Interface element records
+ + + + + + +
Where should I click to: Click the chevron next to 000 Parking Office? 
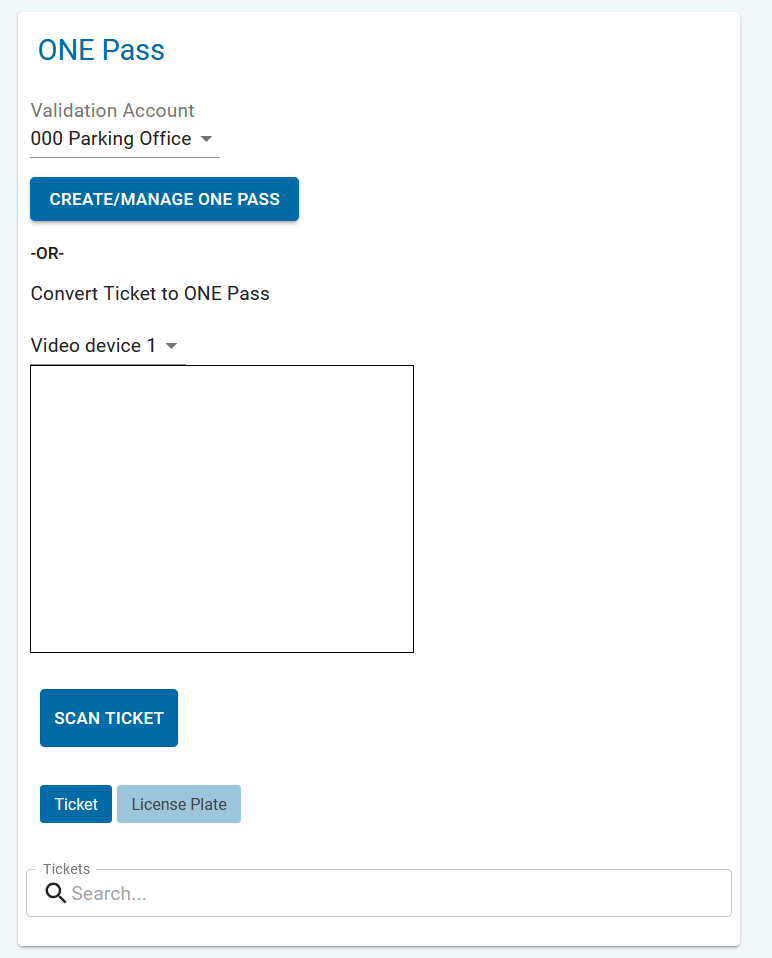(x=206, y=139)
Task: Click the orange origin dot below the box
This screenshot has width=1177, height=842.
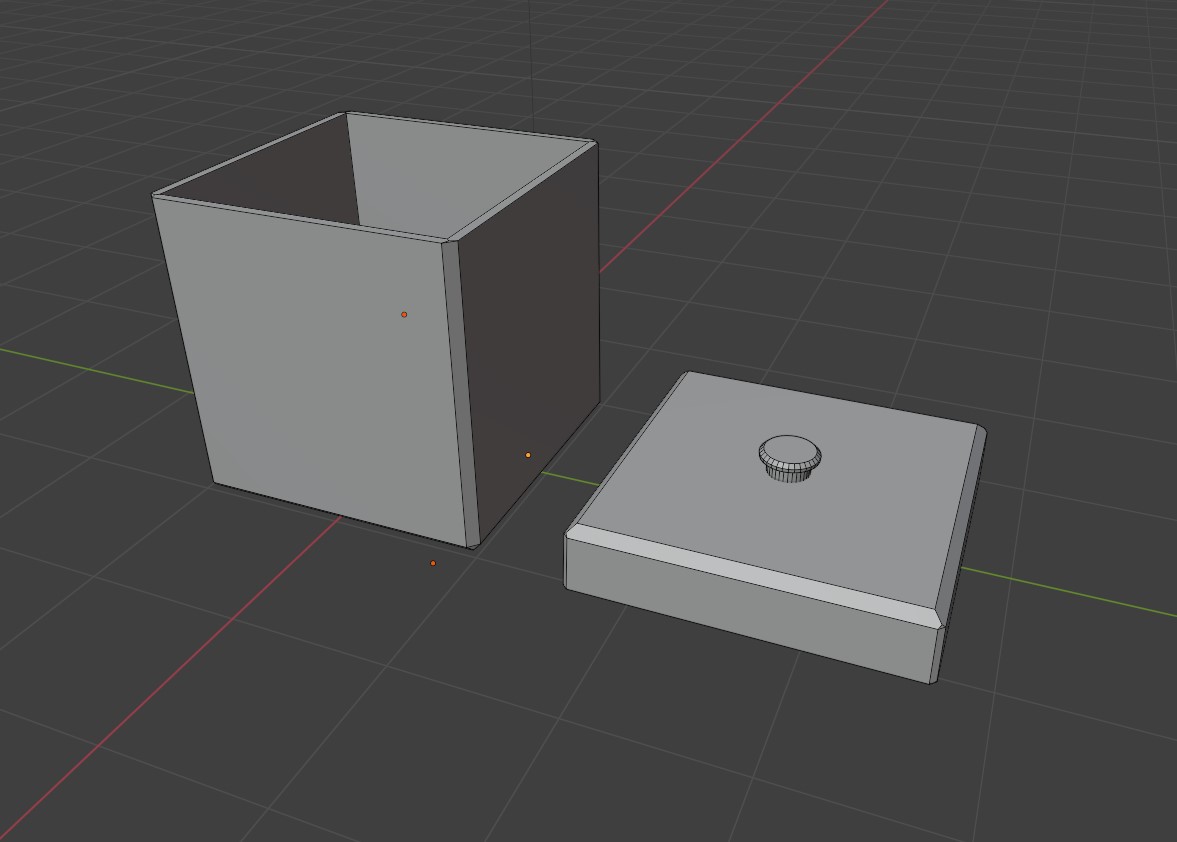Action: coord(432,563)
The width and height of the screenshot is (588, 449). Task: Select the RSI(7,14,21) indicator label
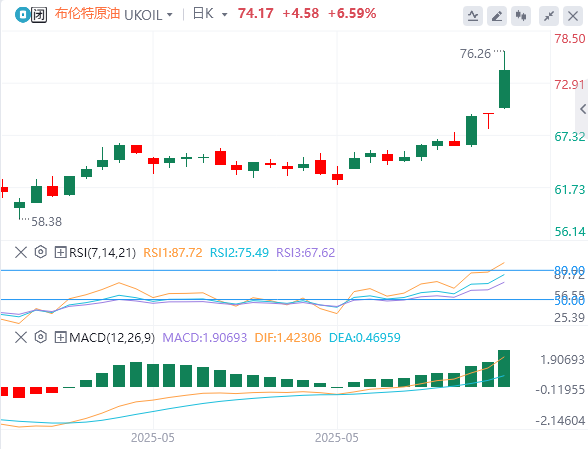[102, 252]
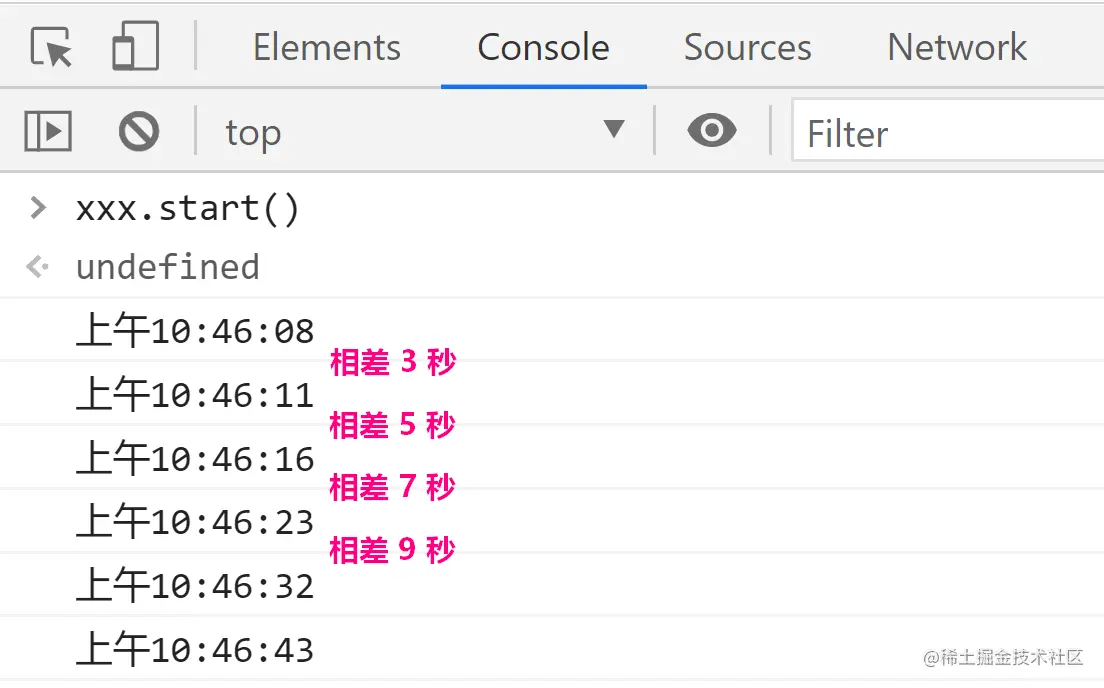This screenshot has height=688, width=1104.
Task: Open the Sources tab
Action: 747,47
+ + + + + + +
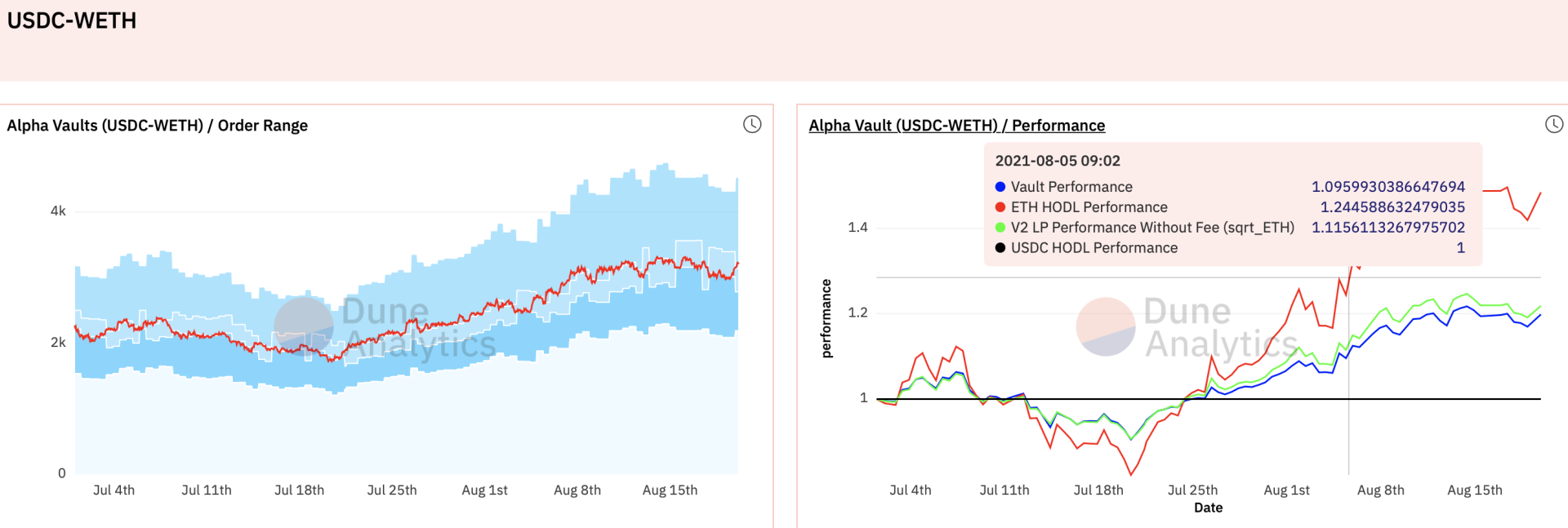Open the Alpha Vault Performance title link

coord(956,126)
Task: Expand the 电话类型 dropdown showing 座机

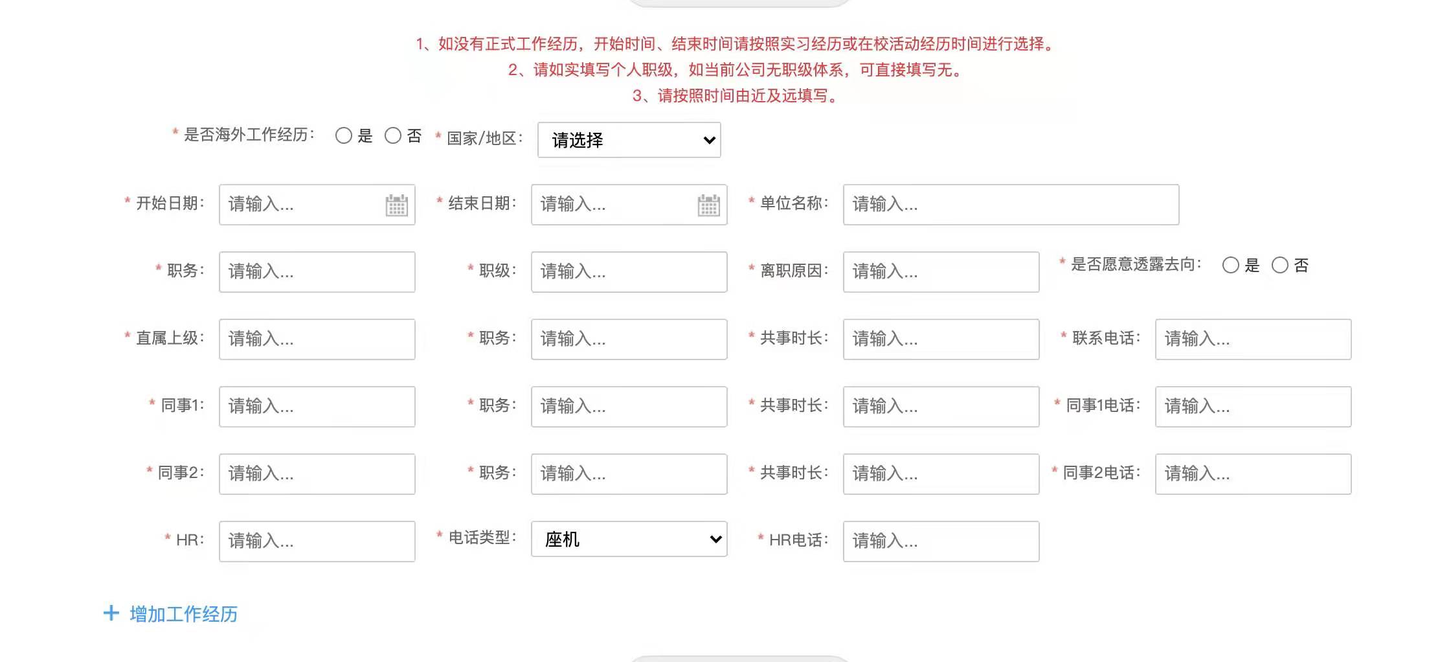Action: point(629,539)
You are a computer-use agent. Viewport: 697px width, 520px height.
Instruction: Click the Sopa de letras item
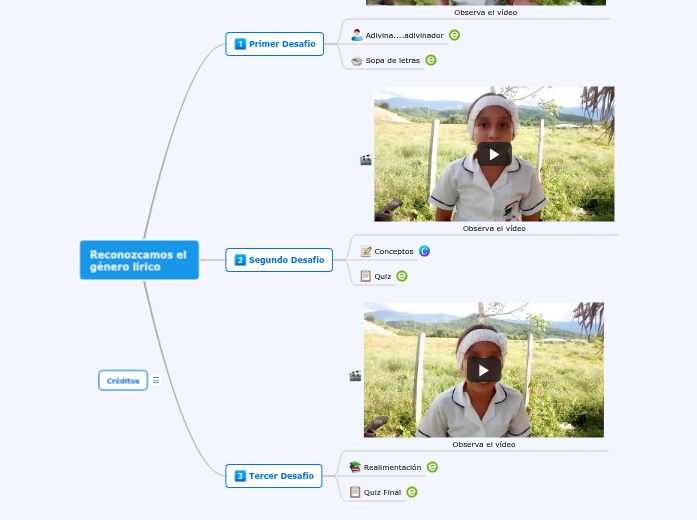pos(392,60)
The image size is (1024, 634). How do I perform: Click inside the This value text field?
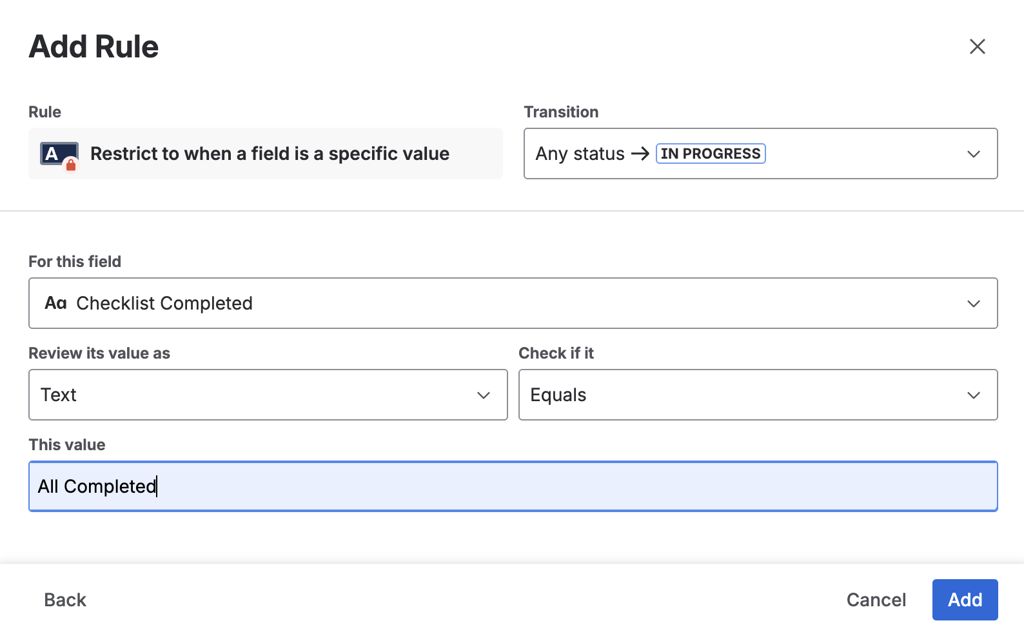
+ + + + + + +
GOAL: Quote everything in the listing above from the line containing "Task: Click the" down to the line containing "Action: 747,47", including both of those lines. Leave the pictures out of your answer.

EXPECTED ANSWER:
Task: Click the orange origin dot below the box
This screenshot has width=1177, height=842.
Action: coord(432,563)
The width and height of the screenshot is (588, 449). Task: Select the RSI(7,14,21) indicator label
[102, 252]
This screenshot has height=688, width=1104.
Task: Open the Sources tab
Action: 747,47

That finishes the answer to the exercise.